Can we still be startled by the cruelties of the Trump administration? Can we still find room for outrage after the separation of immigrant children from the parents, after the denial of climate change, after the mocking of sexual assault survivors? We must. The capacity for outrage is essential in order to stand up to further abuses of power and the insidious pollution of our public life. And outrage is what I feel as I read in the New York Times that the administration “is considering narrowly defining gender as a biological, immutable condition determined by genitalia at birth, the most drastic move yet in a government-wide effort to roll back recognition and protections of transgender people under federal civil rights law.”

This would be a cruel decision, part of the effort erase transgender people by eliminating their civil rights protections. Recognition is essential to identity and to the protection of rights. The plans currently being considered by the Trump administration would be a huge setback for the broad pursuit of equity and inclusion.

As my friend, Wesleyan alumna and transgender activist, Jenny Boylan wrote:

I admit that I’m reluctant to react to this latest cruelty, which is obviously just one more cynical move clearly designed to stir the pot ahead of the election. Trans people are the latest conservative whipping girl, like African-Americans in the 1950s, or gay people in the 1990s and 2000s. Nothing is more dependable now than the passion the heartless display when trans people’s humanity is offered up for mockery […]

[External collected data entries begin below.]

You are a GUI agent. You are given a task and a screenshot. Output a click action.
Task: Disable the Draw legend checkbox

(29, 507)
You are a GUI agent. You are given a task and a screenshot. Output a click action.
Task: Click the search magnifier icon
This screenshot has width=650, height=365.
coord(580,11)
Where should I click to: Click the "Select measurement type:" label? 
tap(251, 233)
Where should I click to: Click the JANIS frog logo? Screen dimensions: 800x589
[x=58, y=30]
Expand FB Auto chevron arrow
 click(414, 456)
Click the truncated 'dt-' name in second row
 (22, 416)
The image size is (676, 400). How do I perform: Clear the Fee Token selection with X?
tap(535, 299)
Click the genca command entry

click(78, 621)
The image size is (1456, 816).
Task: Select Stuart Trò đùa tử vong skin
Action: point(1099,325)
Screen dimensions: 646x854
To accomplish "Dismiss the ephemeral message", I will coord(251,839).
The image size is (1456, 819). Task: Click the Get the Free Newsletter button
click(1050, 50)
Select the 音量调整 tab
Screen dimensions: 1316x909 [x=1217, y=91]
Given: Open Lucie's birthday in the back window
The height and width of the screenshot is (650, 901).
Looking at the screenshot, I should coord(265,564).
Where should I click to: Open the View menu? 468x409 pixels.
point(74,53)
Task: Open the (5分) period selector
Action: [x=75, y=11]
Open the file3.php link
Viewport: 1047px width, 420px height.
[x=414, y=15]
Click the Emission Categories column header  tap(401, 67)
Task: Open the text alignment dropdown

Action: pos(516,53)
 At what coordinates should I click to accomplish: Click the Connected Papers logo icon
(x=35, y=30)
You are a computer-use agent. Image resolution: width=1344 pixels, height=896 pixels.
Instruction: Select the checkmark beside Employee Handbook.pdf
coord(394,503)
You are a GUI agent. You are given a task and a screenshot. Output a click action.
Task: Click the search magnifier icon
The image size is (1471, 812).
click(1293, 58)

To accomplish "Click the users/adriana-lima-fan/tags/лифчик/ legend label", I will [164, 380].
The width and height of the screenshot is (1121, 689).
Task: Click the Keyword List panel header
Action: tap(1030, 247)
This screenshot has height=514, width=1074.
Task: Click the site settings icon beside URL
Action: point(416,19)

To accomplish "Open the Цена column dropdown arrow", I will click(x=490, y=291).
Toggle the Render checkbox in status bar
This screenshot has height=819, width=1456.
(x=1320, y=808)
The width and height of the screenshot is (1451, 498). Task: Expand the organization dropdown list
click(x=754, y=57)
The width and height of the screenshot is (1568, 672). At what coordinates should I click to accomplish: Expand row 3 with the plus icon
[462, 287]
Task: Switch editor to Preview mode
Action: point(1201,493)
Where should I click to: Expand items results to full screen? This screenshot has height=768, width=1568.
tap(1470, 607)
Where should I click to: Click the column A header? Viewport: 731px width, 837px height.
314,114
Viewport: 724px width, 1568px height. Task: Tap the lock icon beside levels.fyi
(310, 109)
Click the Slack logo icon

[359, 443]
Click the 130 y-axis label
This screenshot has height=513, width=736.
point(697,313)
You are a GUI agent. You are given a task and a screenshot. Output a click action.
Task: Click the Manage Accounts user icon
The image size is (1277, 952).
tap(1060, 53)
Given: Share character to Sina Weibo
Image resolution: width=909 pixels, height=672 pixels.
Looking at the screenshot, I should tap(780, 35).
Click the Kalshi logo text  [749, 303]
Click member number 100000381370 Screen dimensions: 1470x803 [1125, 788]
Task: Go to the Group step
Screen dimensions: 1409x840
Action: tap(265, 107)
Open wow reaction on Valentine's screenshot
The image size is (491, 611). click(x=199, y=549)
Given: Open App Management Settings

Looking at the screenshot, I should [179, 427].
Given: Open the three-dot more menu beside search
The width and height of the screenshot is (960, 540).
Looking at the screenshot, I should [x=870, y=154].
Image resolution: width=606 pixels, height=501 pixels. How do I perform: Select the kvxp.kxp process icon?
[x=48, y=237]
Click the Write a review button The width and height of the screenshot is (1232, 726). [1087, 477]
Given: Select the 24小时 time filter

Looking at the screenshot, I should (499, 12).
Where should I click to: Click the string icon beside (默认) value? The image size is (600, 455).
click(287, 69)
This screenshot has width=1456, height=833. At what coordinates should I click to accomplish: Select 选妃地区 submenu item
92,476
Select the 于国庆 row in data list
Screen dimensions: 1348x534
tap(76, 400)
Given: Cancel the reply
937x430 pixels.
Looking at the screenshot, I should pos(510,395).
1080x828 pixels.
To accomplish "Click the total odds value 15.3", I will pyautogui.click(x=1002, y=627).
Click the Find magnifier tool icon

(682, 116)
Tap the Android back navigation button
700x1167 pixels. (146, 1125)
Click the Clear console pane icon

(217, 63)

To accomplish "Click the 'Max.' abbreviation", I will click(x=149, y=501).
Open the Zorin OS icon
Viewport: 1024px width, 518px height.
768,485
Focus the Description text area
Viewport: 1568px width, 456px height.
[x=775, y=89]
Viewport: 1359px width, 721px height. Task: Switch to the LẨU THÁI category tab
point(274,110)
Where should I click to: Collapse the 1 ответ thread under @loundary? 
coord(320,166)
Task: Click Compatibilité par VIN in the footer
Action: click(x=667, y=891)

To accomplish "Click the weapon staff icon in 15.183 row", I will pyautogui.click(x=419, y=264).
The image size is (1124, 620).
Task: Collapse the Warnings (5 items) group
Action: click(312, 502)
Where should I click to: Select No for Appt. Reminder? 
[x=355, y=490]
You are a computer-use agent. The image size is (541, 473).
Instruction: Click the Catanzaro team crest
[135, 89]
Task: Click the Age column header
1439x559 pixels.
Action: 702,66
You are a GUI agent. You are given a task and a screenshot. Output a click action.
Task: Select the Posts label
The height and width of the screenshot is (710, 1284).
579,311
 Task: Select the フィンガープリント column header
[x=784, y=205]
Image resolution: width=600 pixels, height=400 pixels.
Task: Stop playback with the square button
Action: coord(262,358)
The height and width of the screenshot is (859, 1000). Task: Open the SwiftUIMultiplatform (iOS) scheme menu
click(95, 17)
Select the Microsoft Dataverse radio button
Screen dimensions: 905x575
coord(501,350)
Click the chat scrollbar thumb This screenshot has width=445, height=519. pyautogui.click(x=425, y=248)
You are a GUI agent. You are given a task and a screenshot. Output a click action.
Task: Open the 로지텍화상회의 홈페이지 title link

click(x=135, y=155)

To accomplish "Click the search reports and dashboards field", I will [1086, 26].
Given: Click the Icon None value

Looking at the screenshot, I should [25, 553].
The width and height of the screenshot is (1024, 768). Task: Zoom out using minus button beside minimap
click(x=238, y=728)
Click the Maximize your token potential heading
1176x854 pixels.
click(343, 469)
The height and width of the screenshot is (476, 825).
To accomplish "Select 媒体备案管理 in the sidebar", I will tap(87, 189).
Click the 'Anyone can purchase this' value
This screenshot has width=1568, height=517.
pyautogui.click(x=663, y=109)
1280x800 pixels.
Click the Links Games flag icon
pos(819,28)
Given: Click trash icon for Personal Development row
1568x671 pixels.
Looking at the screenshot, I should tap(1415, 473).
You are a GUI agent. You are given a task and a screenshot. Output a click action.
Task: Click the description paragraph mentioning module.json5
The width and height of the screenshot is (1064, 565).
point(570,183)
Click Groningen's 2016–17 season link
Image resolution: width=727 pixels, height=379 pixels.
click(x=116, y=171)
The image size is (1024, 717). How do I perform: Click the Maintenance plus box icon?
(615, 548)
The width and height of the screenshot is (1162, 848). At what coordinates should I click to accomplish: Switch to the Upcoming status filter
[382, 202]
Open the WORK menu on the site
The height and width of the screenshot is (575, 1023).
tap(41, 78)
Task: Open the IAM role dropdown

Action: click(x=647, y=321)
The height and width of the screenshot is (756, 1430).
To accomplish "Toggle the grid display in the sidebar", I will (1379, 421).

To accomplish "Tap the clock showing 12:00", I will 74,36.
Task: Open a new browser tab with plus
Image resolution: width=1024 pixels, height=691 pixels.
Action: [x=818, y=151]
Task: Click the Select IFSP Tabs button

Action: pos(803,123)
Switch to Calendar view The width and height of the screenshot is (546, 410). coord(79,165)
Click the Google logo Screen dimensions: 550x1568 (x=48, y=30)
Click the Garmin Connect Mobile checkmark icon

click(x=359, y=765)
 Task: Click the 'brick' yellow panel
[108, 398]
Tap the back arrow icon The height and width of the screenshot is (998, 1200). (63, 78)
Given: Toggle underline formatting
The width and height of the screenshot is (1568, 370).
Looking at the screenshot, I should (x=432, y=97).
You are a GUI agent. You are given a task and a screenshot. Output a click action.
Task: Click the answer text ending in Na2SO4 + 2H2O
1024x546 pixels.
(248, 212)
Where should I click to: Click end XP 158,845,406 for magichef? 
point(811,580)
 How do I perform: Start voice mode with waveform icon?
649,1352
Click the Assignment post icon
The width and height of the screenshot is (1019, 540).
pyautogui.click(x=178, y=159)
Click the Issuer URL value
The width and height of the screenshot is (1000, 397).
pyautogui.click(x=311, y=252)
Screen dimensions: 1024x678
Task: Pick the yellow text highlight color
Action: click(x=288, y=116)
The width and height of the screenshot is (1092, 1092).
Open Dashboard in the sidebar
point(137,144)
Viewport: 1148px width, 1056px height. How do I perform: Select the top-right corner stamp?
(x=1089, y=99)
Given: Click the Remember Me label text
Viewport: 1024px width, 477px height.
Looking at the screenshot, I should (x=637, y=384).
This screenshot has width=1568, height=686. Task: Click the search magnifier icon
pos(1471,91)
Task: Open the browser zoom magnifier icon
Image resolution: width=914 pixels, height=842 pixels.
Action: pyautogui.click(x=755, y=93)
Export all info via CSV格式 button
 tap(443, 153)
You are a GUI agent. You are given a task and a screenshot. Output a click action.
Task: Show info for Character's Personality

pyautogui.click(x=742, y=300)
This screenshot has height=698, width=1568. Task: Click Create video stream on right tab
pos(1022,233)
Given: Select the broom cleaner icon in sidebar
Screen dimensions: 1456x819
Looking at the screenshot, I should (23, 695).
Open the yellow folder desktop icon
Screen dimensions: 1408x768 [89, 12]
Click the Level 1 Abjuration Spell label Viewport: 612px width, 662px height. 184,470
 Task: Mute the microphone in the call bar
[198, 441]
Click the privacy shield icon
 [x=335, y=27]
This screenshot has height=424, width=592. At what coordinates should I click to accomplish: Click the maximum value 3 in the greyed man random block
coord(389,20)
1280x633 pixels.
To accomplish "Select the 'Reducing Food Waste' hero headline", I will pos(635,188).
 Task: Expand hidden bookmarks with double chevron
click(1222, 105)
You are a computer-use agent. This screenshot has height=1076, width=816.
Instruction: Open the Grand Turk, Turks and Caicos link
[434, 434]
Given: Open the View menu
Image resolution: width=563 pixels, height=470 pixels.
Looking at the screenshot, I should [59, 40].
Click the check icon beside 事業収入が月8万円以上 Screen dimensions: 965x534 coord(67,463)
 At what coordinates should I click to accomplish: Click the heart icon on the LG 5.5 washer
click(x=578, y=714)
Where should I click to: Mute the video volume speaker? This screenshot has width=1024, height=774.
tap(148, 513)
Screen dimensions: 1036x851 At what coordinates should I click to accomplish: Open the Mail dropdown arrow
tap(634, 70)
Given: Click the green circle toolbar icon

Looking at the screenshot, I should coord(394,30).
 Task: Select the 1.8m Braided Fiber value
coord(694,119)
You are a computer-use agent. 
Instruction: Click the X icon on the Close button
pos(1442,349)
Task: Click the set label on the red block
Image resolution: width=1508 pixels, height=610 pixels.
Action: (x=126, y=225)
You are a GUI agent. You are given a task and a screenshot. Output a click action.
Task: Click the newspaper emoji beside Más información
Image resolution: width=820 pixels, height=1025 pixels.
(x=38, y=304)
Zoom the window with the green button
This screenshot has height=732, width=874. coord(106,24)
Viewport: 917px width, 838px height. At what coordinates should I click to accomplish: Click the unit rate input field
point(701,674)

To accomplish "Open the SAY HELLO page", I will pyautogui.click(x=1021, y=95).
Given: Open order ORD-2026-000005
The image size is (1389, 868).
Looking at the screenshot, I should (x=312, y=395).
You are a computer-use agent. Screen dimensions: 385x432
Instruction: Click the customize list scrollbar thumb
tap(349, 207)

I have news for Donald Trump. I do exist. Trans men and women exist. Genderqueer people exist. We have been part of this country for hundreds of years — since before the Revolution, in fact. Redefining us won’t make us go away. It won’t restore your world to its precious, boring binary — which, I hate to tell you, never existed in the first place.

All it will do is make people suffer.

Can any good come out of this miserable moment? Well, I can hope that this will inspire people, more than ever, to fight back — not just trans people — but our spouses, and our children, and our allies, too. Their numbers will include people not unlike my late mother — conservative Republican women who just can’t stand to see their children bullied by the one person in the country who ought to be most concerned with keeping us all safe.

At Wesleyan we will fight back against any attempt to erase transgender people. We will stand by our transgender friends and colleagues, we will recognize them, acknowledge their struggles, and join with them to fight for equality. The stakes are high for all of us.